Dokumentauszug
● ● ● ● ●
Der Bundesrat hat zugestimmt.
Berlin, den
Der Bundesminister für Verkehr, Bau und Stadtentwicklung
Begründung
A. Allgemein
- 1. Nach § 20 Abs. 3 der Verordnung ist eine Fahrerlaubnis dann nicht zu erteilen, wenn dem Bewerber zuvor in einem anderen Mitgliedstaat der Europäischen Union oder einem anderen Vertragsstaat des Abkommens über den Europäischen Wirtschaftsraum eine EU- oder EWR-Fahrerlaubnis vorläufig oder rechtskräftig von einem Gericht oder sofort vollziehbar oder bestandskräftig von einer Verwaltungsbehörde entzogen wurde es sei denn, die Gründe für die Entziehung bestehen nicht mehr. Auf diese Weise wird klargestellt, dass Deutschland die in diesen Staaten bestehenden Eignungsvoraussetzungen respektiert und eine Harmonisierung der Eignungsregelung auf niedrigem Niveau nicht gewollt ist. Gleichzeitig wird dadurch auch die Akzeptanz der einzelnen Mitgliedstaaten im Hinblick auf die Eignungsvoraussetzungen in Deutschland gestärkt in der Erwartung, dass auch diese unter vergleichbaren Voraussetzungen die Erteilung einer Fahrerlaubnis verweigern werden.
● ● ● ● ●
Schriftliche Aufgabe 1
Zeigen Sie jede Zeile der Datensätze, in der das Wort „Point“ vorkommt, vollständig und unverändert an.
● ● ● ● ●
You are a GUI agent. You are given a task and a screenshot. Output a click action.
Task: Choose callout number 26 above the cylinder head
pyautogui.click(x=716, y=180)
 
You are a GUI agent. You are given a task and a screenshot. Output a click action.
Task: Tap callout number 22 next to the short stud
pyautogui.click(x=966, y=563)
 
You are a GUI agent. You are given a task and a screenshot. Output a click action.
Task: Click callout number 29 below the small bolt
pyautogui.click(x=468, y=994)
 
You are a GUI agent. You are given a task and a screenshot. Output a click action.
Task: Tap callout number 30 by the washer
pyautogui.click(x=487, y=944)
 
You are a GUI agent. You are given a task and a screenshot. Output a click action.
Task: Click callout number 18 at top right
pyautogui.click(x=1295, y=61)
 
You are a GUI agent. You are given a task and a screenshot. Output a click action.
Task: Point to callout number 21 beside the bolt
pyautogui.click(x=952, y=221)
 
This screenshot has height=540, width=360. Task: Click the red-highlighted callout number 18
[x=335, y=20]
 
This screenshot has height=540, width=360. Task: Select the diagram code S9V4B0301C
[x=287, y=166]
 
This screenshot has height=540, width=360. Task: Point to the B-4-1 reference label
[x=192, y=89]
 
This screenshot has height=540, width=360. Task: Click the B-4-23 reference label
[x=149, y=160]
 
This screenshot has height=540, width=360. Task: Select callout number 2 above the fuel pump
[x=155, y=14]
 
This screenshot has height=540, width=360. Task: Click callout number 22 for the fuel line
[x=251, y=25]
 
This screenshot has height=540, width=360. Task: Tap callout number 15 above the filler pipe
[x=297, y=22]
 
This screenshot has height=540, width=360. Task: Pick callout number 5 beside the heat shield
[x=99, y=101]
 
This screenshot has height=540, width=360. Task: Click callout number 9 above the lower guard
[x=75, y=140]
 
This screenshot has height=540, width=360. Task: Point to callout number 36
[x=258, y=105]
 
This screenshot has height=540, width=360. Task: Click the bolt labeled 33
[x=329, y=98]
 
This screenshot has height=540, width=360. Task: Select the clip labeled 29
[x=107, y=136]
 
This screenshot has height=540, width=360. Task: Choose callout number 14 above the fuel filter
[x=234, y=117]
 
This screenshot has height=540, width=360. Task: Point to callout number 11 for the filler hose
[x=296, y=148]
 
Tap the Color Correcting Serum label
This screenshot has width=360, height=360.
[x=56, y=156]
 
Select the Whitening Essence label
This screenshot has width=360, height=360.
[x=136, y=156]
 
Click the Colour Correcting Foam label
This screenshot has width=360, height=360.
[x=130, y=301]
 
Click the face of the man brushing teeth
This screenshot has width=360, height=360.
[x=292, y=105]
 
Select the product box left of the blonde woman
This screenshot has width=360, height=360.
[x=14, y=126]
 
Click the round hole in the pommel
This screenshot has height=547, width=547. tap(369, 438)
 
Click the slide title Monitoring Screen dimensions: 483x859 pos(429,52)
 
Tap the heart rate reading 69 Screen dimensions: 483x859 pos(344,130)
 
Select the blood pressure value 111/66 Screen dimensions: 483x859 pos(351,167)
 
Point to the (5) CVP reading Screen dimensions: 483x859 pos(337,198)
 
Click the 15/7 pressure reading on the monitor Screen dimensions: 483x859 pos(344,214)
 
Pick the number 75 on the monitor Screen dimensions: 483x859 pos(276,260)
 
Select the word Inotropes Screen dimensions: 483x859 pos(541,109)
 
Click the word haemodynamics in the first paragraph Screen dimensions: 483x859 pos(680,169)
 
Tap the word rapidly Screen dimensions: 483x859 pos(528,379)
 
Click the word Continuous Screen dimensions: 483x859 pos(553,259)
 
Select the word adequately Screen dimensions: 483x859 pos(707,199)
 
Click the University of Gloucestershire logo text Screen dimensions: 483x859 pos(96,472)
● ● ● ● ●
Schriftliche Aufgabe 2
Nach welcher Vorschrift der Verordnung darf laut Dokumentauszug keine Fahrerlaubnis erteilt werden, wenn dem Bewerber zuvor in einem anderen Mitgliedstaat der Europäischen Union eine Fahrerlaubnis entzogen wurde?

Vollständige Ausgabe 1
Task: Point to callout number 21 beside the bolt
This screenshot has height=540, width=360. Task: Point to the B-4-1 reference label
This screenshot has height=540, width=360. Task: Point to callout number 36
This screenshot has height=540, width=360. Task: Point to callout number 11 for the filler hose
Point to the (5) CVP reading Screen dimensions: 483x859 pos(337,198)

Vollständige Ausgabe 2
Nach § 20 Abs. 3 der Verordnung.